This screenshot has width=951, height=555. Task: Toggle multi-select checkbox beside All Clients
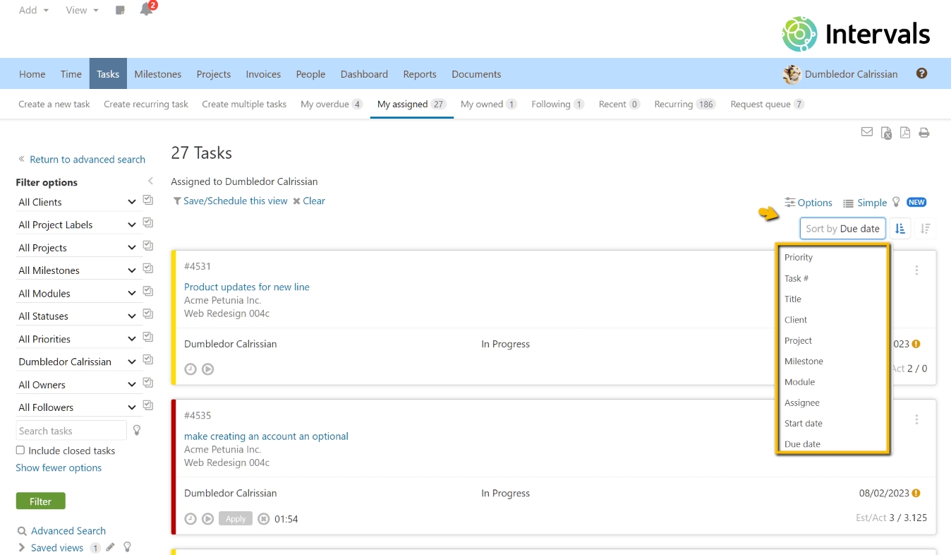[x=148, y=201]
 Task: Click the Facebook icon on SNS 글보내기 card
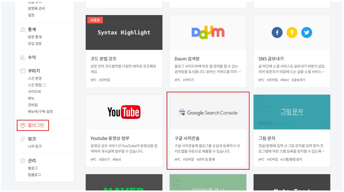(x=277, y=33)
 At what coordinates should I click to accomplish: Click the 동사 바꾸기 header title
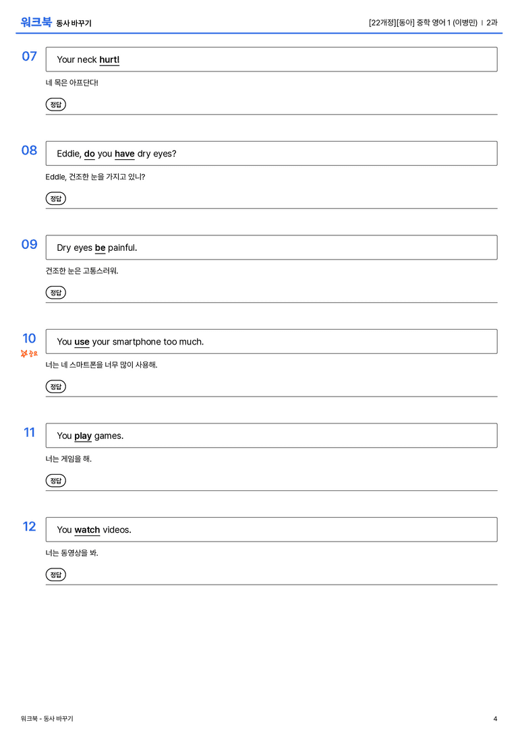pyautogui.click(x=74, y=24)
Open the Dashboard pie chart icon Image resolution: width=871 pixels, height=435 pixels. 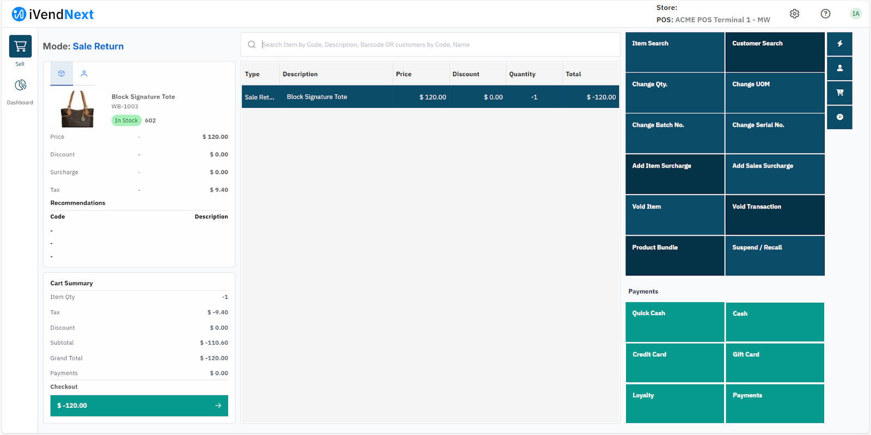[20, 85]
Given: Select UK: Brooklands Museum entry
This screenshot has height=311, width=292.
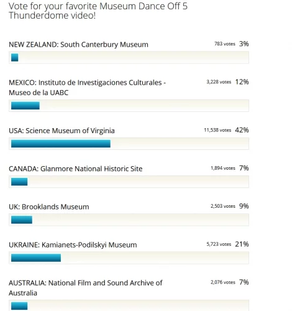Looking at the screenshot, I should point(49,207).
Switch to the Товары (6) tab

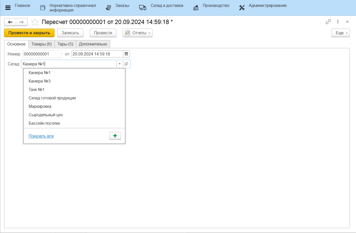pyautogui.click(x=41, y=44)
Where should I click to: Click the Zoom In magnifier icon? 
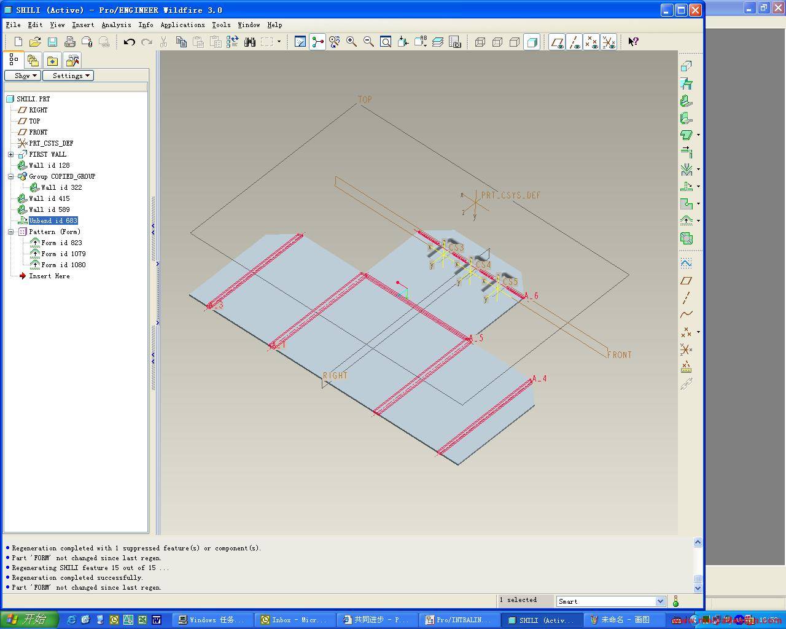tap(351, 42)
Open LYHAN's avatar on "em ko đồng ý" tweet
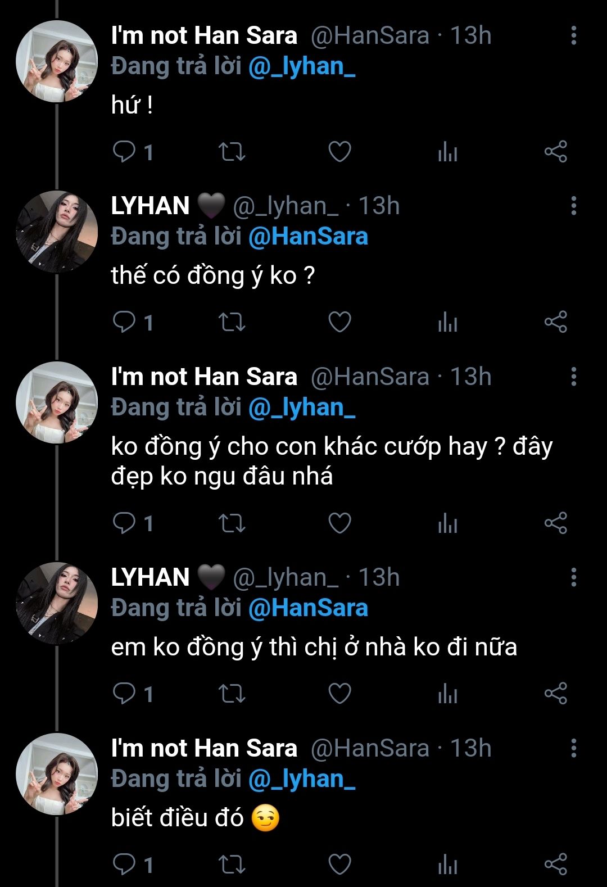Viewport: 607px width, 887px height. point(57,603)
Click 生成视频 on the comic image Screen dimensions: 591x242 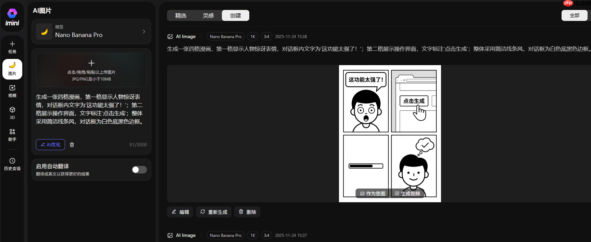click(x=407, y=194)
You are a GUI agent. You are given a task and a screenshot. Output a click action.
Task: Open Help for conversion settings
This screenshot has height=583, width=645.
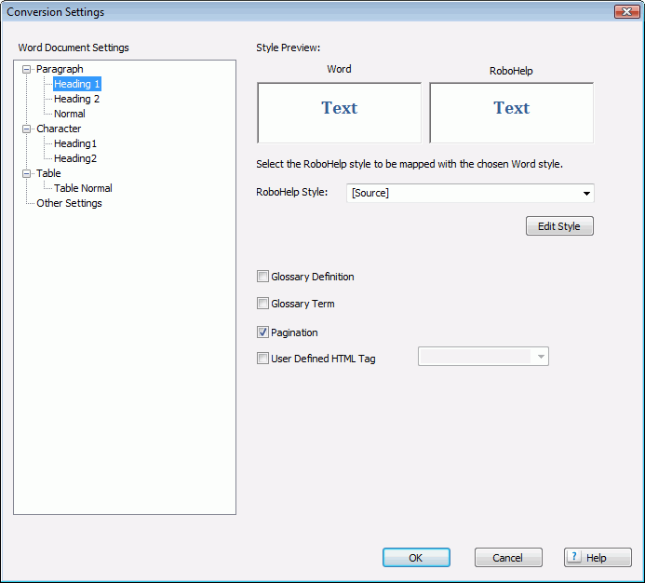click(598, 558)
══════
Given the listing above, return exactly, and only, the lines from the line with "Task: Open Help for conversion settings" through its final line, both included, with the pictures removed.

Finished exercise:
Task: Open Help for conversion settings
This screenshot has height=583, width=645.
click(598, 558)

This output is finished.